The vascularization of engineered tissues cannot be achieved using simple methods. The complexity of the tissue construct makes fabrication difficult both from the biological (need for at least two cell types: endothelial and tissue-specific) and the engineering point of view. It also requires long and complex protocols that need to be carefully crafted and standardized to obtain clinically viable and consistent products.

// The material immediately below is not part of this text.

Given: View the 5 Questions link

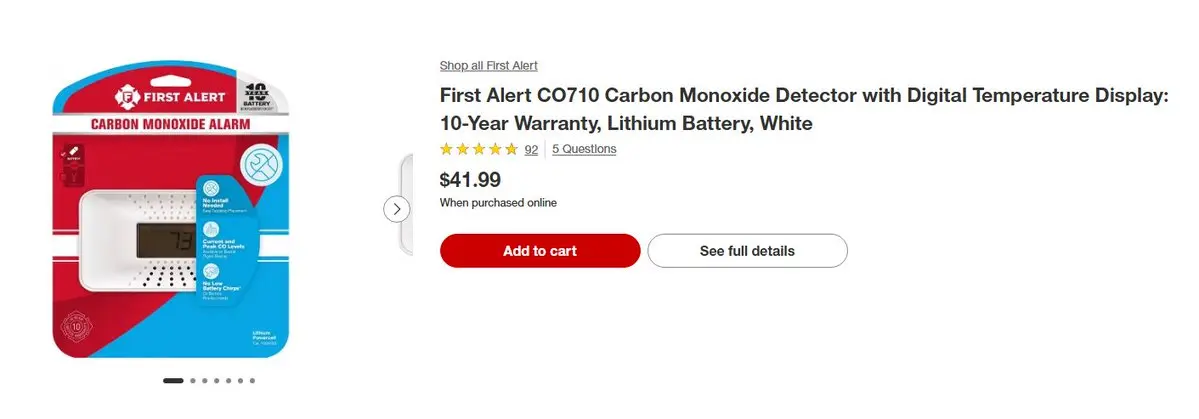Looking at the screenshot, I should click(584, 149).
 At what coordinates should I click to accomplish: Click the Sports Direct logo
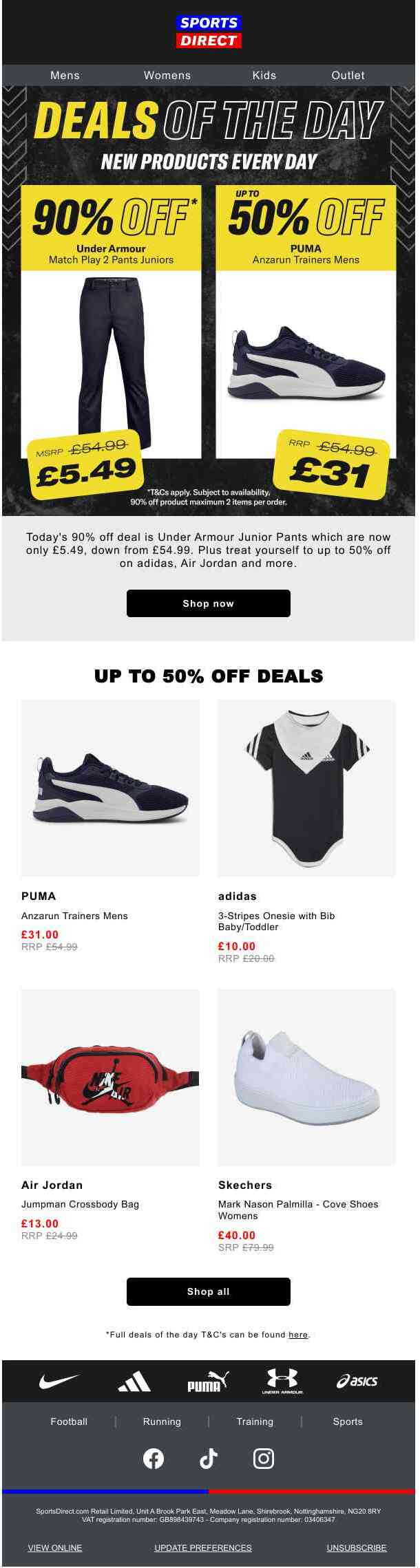coord(208,32)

A combination of different printing techniques might be the next step in the creation of multi-scale channels and hierarchical branched networks. The choice of materials also plays a pivotal role, usually being a tradeoff between ease of use and biocompatibility. While chemical functionalization and artificial polymers often improve the former, they often hinder the latter, which is usually guaranteed by the use of natural polymers or decellularized extracellular matrices. Several studies have already proven the effectiveness of both natural polymers and decellularized extracellular matrices for in vitro constructs [35, 36], but their use in bioprinting is still limited and requires highly engineered set-ups [24], mainly due to their viscosity and mechanical properties. Interesting results could also be obtained developing and using bioactive materials in combination with stem cells, as in the so-called 4D bioprinting, the printing of materials that can undergo conformational changes as a response to certain stimuli or to the action of cells [37]. Ultimately, surpassing these challenges will ensure the development of fast and consistent bioengineering strategies, scaling up the dimensions, and shifting from producing tissue patches to creating whole organs.